**任务要求:**
1. 在讲ramoops的引文中，probe里的dump_mem_sz为什么要用cxt->size减去console_size、ftrace_size和pmsg_size来计算？
2. 请接着讲ramoops的引文，从它停下的地方往下写。
### 引用段落 ###
有个结构表示了ramoops的context:
struct ramoops_context {
struct persistent_ram_zone **przs;
struct persistent_ram_zone *cprz;
struct persistent_ram_zone *fprz;
struct persistent_ram_zone *mprz;
phys_addr_t phys_addr;
unsigned long size;
unsigned int memtype;
size_t record_size;
size_t console_size;
size_t ftrace_size;
size_t pmsg_size;
int dump_oops;
struct persistent_ram_ecc_info ecc_info;
unsigned int max_dump_cnt;
unsigned int dump_write_cnt;
/* _read_cnt need clear on ramoops_pstore_open */
unsigned int dump_read_cnt;
unsigned int console_read_cnt;
unsigned int ftrace_read_cnt;
unsigned int pmsg_read_cnt;
struct pstore_info pstore;
};
在ramoops_probe时也是把ramoops_platform_data的成员赋给了context对应的。要了解具体含义,继续probe:
paddr = cxt->phys_addr; dump_mem_sz = cxt->size - cxt->console_size - cxt->ftrace_size - cxt->pmsg_size; err = ramoops_init_przs(dev, cxt, &paddr, dump_mem_sz); if (err) goto fail_out; err = ramoops_init_prz(dev, cxt, &cxt->cprz, &paddr, cxt->console_size, 0); if (err) goto fail_init_cprz; err = ramoops_init_prz(dev, cxt, &cxt->fprz, &paddr, cxt->ftrace_size, LINUX_VERSION_CODE); if (err) goto fail_init_fprz; err = ramoops_init_prz(dev, cxt, &cxt->mprz, &paddr, cxt->pmsg_size, 0); if (err) goto fail_init_mprz; cxt->pstore.data = cxt;
可见,是逐个init每个persistant ram zone,size一共有4段:
dump_mem_sz + cxt->console_size + cxt->ftrace_size + cxt->pmsg_size = cxt->size
mem_size就是总大小了,mem_address是ramoops的物理地址,record_size再看下oops/panic ram:
static int ramoops_init_przs(struct device *dev, struct ramoops_context *cxt,
phys_addr_t *paddr, size_t dump_mem_sz)
{
int err = -ENOMEM;
int i;
if (!cxt->record_size)
return 0;
if (*paddr + dump_mem_sz - cxt->phys_addr > cxt->size) {
dev_err(dev, "no room for dumps
");
return -ENOMEM;
}
cxt->max_dump_cnt = dump_mem_sz / cxt->record_size;
if (!cxt->max_dump_cnt)
### 给定材料 ###
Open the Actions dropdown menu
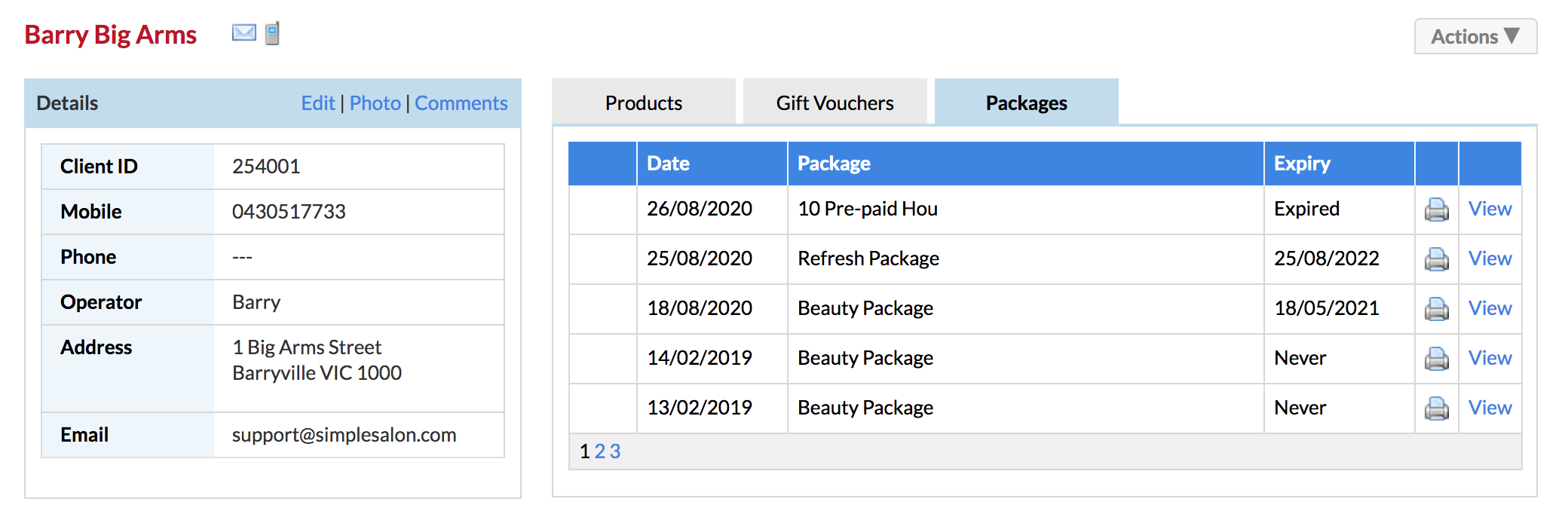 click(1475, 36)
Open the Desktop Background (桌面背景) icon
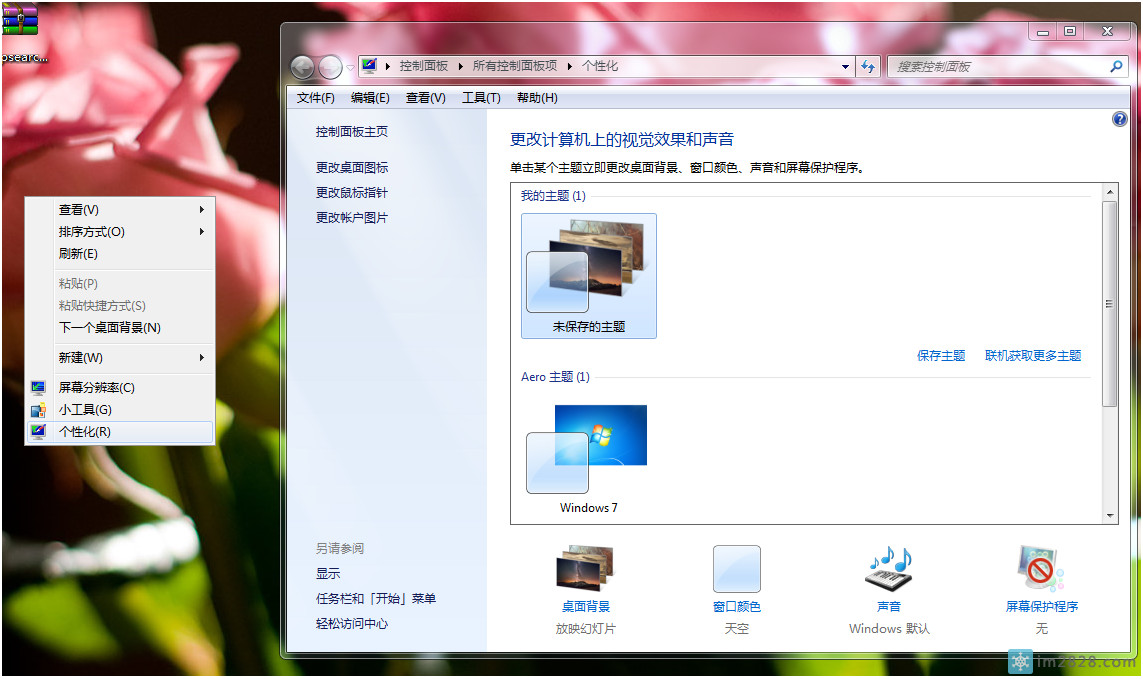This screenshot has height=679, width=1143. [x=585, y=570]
###
**任务结果:**
1. ramoops的总大小cxt->size被分成四段，即dump_mem_sz + cxt->console_size + cxt->ftrace_size + cxt->pmsg_size = cxt->size。probe会逐个初始化每个persistent ram zone。因此，总大小扣掉console、ftrace、pmsg三段之后，剩下的就是留给oops/panic dump的dump_mem_sz。

2.
return -ENOMEM;
ok dump_mem_size大小的区域分成max_dump_cnt个,每个记录大小是record_size。
接着会call persistent_ram_new来分配内存给这个ram zone。
for (i = 0; i < cxt->max_dump_cnt; i++) {
cxt->przs[i] = persistent_ram_new(*paddr, cxt->record_size, 0,
&cxt->ecc_info,
cxt->memtype, 0);
console/ftrace/pmsg ram zone同上分配。
最后处理flags并注册pstore:
cxt->pstore.flags = PSTORE_FLAGS_DMESG; //tj: 默认dump oops/panic
if (cxt->console_size)
cxt->pstore.flags |= PSTORE_FLAGS_CONSOLE;
if (cxt->ftrace_size)
cxt->pstore.flags |= PSTORE_FLAGS_FTRACE;
if (cxt->pmsg_size)
cxt->pstore.flags |= PSTORE_FLAGS_PMSG;
err = pstore_register(&cxt->pstore);
if (err) {
pr_err("registering with pstore failed
");
goto fail_buf;
}
来看下ramoops pstore的定义的callback,他们通过全局psinfo而来:
static struct ramoops_context oops_cxt = {
.pstore = {
.owner = THIS_MODULE,
.name = "ramoops",
.open = ramoops_pstore_open,
.read = ramoops_pstore_read, // psi->read
.write_buf = ramoops_pstore_write_buf, //for non pmsg
.write_buf_user = ramoops_pstore_write_buf_user, //for pmsg
.erase = ramoops_pstore_erase,
},
};
pstore使用方法
ramoops
配置内核
CONFIG_PSTORE=y CONFIG_PSTORE_CONSOLE=y CONFIG_PSTORE_PMSG=y CONFIG_PSTORE_RAM=y CONFIG_PANIC_TIMEOUT=-1
由于log数据存放于DDR,不能掉电,只能依靠自动重启机制来查看,故而要配置:CONFIG_PANIC_TIMEOUT,让系统在 panic 后能自动重启。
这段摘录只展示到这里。